The U.S. Supreme Court hears arguments Monday in a case testing whether Catholic Charities is entitled to opt out of a state unemployment compensation system for its employees.
Ironically, the case comes from Wisconsin, which in 1932, at the height of the Great Depression, became the first state in the nation to set up an unemployment compensation program.
The experiment failed, largely because paying into the fund was optional, and employers dropped out, often to undercut their competitors. But three years later, Congress enacted a federal-state unemployment system that required all employers, including non-profits, to pay into the system so that employees who lose their jobs can pay their basic bills. The only exemptions were for religious employers who conduct programs that are "operated primarily for religious purposes."
Monday's case was brought by a single chapter of Catholic Charities, affiliated with the Diocese of Superior in northern Wisconsin. The chapter contends that it is entitled to be exempted from the state's mandatory unemployment compensation system because it is a charitable organization that carries out a religious mission. At the same time, however, Catholic Charities specifically eschews indoctrination. There is no proselytizing permitted, and employees include Catholics and non-Catholics alike.
"I don't think that detracts from the fact that this is part of a religious mission," says Eric Rassbach, who is representing Catholic Charities in the Supreme Court. "The Catholic Church tells people that you're supposed to help other people."
But the state of Wisconsin says that is not enough to qualify for an exemption from the compulsory state compensation system. The state notes that other non-profits, and indeed even other Catholic Charities chapters, do not seek religious exemptions, even though they, too, are run by the dioceses they serve.
The state in its briefs contends that the work that Catholic Charities does is "typical" of the work done by other non-profits, and that without a religious gloss on the actual services that are provided by the charity, it is just like other non-profits that must pay into the state system.

◇ ◇ ◇ ◇

» What you have to do:
Answer from the article on the Catholic Charities case:
(a) In what year did Wisconsin become the first state to set up an unemployment compensation program?
(b) With which diocese is the chapter that brought the case affiliated?
(c) Who is representing Catholic Charities in the Supreme Court?

» Recorded information:

◇ ◇ ◇ ◇

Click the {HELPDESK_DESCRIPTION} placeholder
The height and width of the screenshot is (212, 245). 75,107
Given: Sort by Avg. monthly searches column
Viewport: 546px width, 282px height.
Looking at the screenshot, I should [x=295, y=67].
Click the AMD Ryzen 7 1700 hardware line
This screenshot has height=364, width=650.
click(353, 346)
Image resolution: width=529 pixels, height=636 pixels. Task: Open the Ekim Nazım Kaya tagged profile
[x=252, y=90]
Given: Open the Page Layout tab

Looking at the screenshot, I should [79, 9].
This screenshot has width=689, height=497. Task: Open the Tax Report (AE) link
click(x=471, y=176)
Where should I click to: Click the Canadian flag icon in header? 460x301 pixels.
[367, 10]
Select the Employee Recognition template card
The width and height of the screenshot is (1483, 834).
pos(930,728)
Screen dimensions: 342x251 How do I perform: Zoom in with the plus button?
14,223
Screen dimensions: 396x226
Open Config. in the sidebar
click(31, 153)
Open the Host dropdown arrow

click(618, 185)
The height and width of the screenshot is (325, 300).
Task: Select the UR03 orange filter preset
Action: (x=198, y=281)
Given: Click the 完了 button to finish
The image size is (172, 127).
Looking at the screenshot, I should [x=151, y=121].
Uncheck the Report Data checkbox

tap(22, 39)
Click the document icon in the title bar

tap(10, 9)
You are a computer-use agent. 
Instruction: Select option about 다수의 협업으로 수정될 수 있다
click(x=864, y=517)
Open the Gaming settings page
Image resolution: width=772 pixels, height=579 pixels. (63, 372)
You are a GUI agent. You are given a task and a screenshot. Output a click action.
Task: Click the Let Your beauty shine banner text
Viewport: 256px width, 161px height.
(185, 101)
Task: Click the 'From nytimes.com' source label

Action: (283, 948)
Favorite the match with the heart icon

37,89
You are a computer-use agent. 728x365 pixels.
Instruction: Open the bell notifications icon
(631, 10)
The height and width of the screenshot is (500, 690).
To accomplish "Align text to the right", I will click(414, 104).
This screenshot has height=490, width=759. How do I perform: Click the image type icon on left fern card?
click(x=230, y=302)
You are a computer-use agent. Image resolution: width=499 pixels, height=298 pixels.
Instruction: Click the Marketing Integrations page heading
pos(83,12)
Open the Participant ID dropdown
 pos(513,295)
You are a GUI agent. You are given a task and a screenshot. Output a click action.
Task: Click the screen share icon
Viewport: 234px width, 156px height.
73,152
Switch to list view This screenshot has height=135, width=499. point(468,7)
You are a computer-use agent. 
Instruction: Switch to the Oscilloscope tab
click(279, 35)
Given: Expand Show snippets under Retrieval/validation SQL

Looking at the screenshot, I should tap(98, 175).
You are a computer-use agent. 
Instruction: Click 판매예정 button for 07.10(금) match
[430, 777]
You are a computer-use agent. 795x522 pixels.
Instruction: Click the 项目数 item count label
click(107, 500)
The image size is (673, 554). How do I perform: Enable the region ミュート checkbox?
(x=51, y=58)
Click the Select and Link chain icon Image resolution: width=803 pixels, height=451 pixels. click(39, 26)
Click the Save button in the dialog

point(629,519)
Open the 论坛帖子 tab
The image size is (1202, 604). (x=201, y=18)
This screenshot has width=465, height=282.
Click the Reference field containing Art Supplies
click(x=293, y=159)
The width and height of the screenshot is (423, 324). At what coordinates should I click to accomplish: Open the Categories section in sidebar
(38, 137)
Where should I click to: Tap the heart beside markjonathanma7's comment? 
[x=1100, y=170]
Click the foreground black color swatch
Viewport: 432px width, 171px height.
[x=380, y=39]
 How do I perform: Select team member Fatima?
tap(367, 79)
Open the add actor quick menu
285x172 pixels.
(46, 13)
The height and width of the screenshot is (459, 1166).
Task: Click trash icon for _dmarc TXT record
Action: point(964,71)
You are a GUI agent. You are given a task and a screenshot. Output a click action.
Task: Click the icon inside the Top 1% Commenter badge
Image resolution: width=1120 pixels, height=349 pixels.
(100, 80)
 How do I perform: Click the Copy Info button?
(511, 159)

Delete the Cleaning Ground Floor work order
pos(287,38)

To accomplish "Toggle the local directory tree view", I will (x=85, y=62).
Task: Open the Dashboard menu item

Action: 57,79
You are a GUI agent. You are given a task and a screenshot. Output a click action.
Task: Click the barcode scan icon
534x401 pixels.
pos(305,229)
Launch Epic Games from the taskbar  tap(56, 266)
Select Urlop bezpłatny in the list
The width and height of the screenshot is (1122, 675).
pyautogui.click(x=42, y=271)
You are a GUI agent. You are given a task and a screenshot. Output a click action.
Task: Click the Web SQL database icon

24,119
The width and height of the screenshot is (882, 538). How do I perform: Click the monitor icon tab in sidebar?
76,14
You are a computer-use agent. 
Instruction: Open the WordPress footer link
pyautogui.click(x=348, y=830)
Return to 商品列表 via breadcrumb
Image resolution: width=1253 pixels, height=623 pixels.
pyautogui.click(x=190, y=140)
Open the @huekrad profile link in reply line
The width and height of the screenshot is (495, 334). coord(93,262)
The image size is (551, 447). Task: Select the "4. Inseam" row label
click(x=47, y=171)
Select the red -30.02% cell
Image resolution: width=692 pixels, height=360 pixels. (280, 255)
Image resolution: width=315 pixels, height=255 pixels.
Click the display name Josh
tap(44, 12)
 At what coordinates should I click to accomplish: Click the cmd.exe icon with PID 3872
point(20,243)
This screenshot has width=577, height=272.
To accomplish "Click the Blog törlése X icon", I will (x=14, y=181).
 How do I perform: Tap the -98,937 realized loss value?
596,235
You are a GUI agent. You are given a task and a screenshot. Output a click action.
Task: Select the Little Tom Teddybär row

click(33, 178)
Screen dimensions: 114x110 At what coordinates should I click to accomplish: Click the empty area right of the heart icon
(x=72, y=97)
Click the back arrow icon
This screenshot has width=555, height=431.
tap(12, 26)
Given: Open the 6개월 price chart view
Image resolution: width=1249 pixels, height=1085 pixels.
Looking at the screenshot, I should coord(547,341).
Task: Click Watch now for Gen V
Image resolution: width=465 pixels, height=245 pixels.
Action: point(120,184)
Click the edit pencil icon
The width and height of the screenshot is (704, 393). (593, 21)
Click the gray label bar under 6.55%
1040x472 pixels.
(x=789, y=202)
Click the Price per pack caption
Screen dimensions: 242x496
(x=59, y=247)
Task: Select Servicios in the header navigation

◇ ◇ ◇ ◇

» Solution to this exercise:
(a) 1932
(b) The Diocese of Superior in northern Wisconsin
(c) Eric Rassbach